Digital linguists use algorithms to attack huge collections of text to see what patterns they are able to detect. Without human guidance, data-driven language models can search through large amounts of Wikipedia articles, news articles and other digital texts.
In its own ingenious way, Andrey Kutuzov's algorithm can determine which words change meaning over time.
Kutuzov, a postdoctoral fellow at the Department of Informatics, University of Oslo, was impressed when his language model showed that it understood something important about the Indian rebel group United Liberation Front of Assam.
“The model knows, in some definition of knowing, that Taliban and Afghanistan are in the same relation as the United Liberation Front of Assam is to India”, Kutuzov says.

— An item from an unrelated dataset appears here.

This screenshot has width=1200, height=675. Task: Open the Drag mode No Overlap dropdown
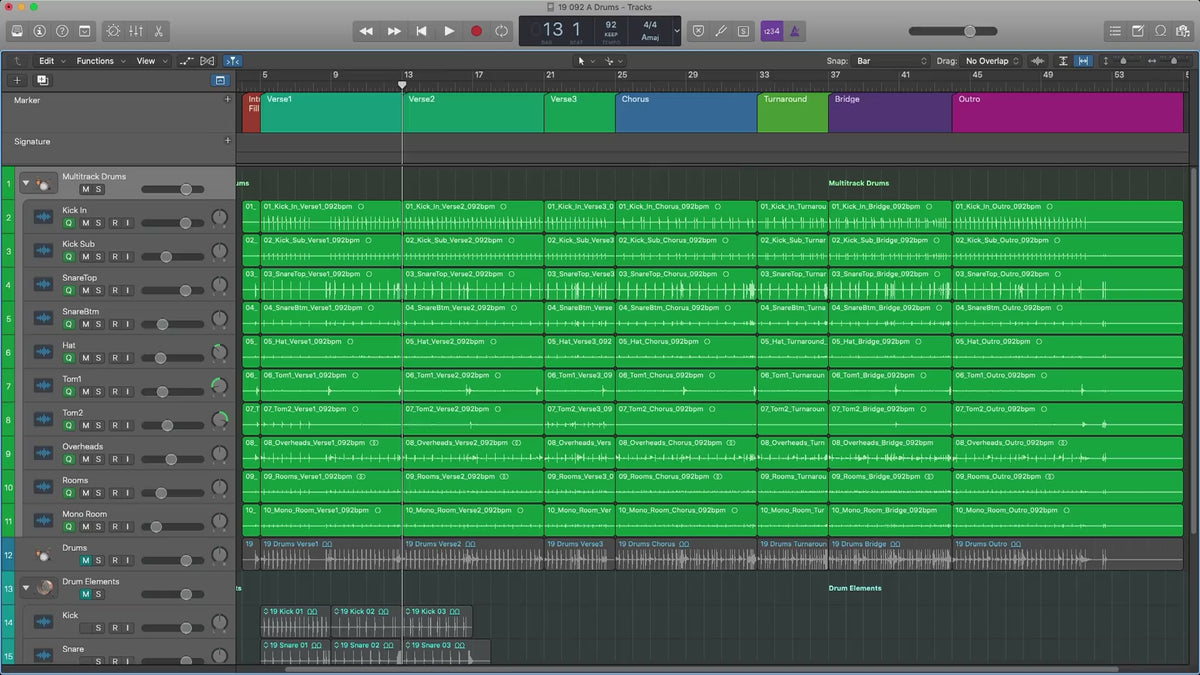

It may not sound too impressive, but the model has found out this just by training itself on the texts it gets access to.
“This is really a very subtle knowledge. This semantic relationship is not very clear”, Kutuzov says to Titan.uio.no.
He already knew that such language models capture that the words "sister" and "brother" are connected in a similar way as the word "mother" is to "father".
“But it was quite surprising that even the information about which armed groups are active in each particular region can be inferred from the model, given that the models are just trained on sequences of words, Kutuzov says.
Words change their meaning
Language changes all the time, and in his doctoral thesis Kutuzov has tried to see if it is possible to automatically detect which words change meaning over time. He must enable the machines to solve such a task on their own.
“Usually it is formulated as a ranking task. From a list of for example 100 words, which ones have changed more than others?”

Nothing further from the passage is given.